14. Anayasa’nın 154. ve 155. maddelerinin de mahkeme
kararlarının kural olarak denetlenmesi gerektiği düşüncesiyle düzenlendiği
anlaşılmaktadır. Anayasa’nın 154. maddesinin birinci fıkrasının ilk cümlesinde “Yargıtay,
adliye mahkemelerince verilen ve kanunun başka bir adli yargı merciine
bırakmadığı karar ve hükümlerin son inceleme merciidir.” kuralına yer
verilmiştir. Aynı şekilde Anayasa’nın 155. maddesinin birinci fıkrasının ilk
cümlesinde de “Danıştay, idare mahkemelerince verilen ve kanunun başka bir
idari yargı merciine bırakmadığı karar ve hükümlerin son inceleme merciidir.”
denilmektedir.
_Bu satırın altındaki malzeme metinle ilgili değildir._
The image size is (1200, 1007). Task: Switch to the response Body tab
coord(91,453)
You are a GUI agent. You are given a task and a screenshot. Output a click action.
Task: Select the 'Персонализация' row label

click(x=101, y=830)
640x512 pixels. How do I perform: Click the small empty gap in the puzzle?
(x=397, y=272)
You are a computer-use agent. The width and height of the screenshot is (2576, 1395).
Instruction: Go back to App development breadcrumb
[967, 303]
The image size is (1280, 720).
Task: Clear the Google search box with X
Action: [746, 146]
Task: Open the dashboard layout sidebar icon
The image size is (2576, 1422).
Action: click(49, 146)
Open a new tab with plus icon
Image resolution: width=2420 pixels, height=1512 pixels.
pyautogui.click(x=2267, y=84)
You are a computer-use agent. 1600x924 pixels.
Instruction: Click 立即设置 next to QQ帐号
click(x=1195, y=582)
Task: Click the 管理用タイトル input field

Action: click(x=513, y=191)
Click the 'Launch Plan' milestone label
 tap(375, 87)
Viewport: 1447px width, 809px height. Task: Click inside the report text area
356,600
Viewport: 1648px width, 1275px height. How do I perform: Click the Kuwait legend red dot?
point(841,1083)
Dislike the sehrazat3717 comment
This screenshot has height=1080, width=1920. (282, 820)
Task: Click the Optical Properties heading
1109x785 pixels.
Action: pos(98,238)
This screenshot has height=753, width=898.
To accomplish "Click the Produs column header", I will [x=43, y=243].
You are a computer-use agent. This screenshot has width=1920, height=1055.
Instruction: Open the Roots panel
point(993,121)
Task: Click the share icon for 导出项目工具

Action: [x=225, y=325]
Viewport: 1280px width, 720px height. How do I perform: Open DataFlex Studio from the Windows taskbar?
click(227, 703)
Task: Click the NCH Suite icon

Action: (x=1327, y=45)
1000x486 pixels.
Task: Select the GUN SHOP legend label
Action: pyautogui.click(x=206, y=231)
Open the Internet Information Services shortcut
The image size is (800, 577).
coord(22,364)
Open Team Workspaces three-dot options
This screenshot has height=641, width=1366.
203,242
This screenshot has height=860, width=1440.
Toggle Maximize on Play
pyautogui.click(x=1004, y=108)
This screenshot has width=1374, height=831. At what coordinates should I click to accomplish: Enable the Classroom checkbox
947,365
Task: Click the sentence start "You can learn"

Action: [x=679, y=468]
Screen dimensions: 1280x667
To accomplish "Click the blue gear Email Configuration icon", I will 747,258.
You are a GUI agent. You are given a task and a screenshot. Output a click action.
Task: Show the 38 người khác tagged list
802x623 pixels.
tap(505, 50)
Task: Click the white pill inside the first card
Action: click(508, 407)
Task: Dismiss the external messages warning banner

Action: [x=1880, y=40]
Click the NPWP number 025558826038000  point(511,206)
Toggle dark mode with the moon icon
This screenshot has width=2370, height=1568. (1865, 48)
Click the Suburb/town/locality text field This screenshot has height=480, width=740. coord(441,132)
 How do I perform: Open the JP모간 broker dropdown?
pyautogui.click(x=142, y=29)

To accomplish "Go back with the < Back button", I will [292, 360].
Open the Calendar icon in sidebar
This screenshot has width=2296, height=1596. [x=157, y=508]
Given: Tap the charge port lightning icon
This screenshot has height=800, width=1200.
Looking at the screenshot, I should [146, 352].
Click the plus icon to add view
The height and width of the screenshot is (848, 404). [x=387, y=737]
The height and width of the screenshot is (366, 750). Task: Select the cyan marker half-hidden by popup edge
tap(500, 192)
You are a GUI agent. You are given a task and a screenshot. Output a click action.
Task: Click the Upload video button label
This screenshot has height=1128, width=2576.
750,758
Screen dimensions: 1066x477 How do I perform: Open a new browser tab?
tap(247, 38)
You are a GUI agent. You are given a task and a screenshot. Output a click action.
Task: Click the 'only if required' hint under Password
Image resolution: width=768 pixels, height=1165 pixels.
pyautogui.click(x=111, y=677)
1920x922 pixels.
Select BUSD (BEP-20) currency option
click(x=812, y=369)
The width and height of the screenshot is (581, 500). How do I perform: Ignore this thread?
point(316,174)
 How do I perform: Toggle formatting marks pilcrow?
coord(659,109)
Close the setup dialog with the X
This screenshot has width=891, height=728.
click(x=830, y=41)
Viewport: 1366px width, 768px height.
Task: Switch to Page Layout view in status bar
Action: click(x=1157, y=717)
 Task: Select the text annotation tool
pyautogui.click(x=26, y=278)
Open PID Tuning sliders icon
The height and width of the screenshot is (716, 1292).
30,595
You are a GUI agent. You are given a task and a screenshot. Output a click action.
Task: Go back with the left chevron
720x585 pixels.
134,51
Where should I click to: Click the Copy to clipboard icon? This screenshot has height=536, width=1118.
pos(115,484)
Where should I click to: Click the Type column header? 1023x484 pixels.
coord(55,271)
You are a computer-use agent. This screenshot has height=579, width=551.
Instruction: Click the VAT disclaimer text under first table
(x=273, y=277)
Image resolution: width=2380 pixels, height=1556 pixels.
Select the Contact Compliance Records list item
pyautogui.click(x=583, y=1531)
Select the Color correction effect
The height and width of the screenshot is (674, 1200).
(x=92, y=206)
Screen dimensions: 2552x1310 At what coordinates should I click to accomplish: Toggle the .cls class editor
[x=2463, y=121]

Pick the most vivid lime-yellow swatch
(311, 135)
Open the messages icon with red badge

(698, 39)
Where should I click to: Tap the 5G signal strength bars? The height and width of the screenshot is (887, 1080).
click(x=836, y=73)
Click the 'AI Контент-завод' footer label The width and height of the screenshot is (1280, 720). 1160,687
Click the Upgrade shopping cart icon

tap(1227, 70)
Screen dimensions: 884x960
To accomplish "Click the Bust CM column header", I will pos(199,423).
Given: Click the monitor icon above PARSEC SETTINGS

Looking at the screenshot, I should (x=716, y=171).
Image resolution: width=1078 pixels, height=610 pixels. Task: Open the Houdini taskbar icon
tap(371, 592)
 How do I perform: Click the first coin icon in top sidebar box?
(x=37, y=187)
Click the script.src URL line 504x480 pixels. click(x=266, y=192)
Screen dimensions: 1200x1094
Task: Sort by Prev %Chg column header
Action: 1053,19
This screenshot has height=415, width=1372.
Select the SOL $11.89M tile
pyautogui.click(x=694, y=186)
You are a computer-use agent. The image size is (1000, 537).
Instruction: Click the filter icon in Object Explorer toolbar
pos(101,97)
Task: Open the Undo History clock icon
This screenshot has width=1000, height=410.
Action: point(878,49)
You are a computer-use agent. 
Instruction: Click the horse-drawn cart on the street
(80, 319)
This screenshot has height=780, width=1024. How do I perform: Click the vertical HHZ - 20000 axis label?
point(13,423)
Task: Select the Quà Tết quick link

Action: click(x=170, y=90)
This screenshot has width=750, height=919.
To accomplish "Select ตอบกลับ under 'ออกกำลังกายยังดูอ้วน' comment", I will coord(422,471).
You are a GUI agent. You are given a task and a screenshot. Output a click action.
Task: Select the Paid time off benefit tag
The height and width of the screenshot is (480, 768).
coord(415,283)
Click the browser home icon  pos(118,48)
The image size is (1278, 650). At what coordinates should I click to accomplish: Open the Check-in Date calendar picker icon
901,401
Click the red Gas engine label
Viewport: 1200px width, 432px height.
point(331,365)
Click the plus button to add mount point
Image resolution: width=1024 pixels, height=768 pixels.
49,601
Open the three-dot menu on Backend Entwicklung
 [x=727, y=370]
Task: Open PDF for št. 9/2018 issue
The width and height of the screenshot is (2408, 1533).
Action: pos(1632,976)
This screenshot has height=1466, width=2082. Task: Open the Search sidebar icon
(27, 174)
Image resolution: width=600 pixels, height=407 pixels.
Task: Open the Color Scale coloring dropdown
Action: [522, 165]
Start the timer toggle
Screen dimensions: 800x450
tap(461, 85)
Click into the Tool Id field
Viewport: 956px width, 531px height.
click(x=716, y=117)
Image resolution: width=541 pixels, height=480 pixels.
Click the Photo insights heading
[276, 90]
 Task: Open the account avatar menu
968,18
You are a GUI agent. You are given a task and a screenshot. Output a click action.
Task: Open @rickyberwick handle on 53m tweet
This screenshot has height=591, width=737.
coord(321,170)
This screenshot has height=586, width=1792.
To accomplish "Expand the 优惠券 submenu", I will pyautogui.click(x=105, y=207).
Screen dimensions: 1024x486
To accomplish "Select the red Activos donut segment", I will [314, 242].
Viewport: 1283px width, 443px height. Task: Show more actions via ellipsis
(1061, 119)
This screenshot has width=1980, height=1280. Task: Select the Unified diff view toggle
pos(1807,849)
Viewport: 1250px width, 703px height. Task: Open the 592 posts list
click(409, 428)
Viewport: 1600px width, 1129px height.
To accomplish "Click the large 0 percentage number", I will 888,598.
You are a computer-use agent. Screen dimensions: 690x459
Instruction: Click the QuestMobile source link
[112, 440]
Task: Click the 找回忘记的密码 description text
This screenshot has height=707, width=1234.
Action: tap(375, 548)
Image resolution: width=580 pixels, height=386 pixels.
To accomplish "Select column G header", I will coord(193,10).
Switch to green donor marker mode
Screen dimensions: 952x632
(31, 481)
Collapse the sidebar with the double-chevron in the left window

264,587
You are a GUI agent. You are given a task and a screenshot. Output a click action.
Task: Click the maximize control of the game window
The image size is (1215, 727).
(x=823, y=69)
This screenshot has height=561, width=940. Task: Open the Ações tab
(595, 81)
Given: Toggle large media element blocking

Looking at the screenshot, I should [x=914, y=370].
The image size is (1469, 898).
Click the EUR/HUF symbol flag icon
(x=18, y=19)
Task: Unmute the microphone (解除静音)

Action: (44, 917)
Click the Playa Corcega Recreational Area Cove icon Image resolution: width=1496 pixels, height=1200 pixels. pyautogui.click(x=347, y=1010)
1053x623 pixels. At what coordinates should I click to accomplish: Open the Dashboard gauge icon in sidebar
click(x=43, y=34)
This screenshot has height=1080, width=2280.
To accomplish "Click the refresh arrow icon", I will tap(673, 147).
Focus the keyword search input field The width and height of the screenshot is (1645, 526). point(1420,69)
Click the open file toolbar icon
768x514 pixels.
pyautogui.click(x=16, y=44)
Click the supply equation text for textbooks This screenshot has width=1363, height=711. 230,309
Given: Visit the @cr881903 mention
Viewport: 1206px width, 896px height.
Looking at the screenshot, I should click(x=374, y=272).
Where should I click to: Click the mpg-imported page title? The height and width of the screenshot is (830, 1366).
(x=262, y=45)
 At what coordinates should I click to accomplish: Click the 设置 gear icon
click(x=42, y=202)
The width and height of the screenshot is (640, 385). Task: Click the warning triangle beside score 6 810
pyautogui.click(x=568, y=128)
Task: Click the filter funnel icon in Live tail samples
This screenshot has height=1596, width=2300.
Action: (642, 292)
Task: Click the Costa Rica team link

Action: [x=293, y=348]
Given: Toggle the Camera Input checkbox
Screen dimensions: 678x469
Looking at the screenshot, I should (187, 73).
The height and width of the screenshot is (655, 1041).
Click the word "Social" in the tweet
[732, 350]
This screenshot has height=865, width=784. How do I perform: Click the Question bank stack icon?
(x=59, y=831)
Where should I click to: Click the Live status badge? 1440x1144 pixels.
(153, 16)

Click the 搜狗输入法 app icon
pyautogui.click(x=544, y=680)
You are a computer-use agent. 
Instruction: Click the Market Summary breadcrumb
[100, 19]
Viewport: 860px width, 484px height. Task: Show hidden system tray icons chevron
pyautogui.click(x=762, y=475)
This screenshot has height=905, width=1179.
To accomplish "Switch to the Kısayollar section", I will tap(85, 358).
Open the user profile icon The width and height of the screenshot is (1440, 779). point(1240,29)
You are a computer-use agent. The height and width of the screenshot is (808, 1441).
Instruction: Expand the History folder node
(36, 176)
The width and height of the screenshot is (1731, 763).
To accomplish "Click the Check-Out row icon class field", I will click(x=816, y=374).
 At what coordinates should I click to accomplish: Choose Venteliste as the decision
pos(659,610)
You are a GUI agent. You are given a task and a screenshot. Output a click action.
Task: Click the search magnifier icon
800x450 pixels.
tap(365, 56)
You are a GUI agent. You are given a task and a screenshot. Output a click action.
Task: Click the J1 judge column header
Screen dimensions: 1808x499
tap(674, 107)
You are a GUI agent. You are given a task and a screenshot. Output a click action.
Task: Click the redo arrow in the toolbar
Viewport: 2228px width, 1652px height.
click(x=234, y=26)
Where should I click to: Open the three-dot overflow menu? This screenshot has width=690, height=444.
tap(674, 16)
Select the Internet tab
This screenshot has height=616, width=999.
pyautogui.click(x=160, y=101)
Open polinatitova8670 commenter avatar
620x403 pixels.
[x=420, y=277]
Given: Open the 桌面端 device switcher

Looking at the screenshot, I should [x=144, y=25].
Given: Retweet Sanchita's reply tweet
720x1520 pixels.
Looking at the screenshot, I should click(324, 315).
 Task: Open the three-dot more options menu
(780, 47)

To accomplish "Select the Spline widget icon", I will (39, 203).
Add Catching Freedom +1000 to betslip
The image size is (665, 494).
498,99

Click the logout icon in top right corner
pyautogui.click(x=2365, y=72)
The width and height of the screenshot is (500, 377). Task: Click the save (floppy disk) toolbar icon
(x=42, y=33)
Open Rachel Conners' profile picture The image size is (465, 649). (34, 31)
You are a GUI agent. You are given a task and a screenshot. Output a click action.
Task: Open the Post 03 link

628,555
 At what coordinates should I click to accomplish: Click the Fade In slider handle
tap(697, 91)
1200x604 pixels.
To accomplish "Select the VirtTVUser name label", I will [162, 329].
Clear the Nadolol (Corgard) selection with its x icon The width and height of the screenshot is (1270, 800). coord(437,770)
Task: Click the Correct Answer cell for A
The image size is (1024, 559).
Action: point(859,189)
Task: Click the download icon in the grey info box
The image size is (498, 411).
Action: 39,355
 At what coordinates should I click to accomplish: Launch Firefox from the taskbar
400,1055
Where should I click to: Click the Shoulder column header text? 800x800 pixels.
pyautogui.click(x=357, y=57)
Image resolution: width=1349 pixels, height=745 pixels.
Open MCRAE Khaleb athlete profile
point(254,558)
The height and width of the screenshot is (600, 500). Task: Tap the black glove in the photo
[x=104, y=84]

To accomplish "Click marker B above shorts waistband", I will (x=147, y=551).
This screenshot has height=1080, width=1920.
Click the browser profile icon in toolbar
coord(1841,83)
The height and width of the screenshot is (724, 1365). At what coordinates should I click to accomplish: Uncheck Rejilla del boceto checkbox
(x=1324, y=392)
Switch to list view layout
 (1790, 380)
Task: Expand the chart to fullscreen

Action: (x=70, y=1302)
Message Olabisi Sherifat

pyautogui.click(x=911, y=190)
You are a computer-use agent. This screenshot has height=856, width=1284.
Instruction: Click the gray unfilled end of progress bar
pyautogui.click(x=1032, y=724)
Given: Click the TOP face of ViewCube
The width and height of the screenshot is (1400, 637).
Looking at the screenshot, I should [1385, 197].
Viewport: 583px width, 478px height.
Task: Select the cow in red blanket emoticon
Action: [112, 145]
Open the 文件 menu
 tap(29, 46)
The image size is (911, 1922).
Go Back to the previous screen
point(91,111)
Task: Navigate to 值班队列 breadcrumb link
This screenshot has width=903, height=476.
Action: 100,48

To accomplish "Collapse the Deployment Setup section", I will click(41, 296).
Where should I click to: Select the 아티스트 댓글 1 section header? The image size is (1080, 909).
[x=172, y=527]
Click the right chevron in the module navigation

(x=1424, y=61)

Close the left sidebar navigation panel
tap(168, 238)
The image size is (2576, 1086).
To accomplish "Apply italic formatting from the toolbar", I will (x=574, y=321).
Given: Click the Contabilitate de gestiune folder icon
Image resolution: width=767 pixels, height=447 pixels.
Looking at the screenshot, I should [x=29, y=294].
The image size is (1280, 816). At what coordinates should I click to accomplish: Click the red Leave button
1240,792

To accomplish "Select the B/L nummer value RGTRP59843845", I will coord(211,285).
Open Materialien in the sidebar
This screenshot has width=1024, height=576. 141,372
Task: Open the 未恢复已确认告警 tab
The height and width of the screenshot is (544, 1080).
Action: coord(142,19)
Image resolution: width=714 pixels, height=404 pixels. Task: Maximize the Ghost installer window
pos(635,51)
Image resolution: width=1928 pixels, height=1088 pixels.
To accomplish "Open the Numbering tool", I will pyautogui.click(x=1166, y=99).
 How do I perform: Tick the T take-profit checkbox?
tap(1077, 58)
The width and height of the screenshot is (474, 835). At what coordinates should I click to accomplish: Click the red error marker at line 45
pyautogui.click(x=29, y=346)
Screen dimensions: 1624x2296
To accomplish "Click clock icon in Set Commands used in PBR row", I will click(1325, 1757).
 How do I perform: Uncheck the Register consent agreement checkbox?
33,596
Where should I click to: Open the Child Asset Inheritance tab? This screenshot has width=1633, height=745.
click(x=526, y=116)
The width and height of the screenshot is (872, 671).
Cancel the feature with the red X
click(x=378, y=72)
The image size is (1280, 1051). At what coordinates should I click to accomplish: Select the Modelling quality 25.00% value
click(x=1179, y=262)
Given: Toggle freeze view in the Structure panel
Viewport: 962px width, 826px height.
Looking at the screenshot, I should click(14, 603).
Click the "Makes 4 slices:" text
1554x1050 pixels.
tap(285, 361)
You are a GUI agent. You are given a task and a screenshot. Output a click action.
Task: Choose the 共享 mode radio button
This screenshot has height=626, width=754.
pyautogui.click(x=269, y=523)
Anayasa koyucunun bu kurallarla Yargıtay ve Danıştayın varlığını
anayasal güvence altına aldığı, anılan Yüksek Mahkemeleri kural olarak ilk
derece adli ve idari yargı mercilerince verilen karar ve hükümlerin son
inceleme mercii olarak görevlendirdiği anlaşılmaktadır. Ancak bu maddelerde
adli ve idari yargı mahkemelerince verilen hükümlerin denetlenmesi görevinin
anılan Yüksek Mahkemelere verilmemesi hâlinde de bu görevin başka yargı
mercilerine bırakılması gereken bir sistemin kurulmasını öngörmesiyle Anayasa
koyucunun hak arama hürriyetinin sağlanabilmesi için ilk derece mahkemesince
verilen karar ve hükümlerin kural olarak bir başka yargı mercii tarafından
denetlenmesi gerekliliğini kabul ettiği sonucuna ulaşılmaktadır (AYM, E.2018/71, K.2018/118, 27/12/2018, § 9).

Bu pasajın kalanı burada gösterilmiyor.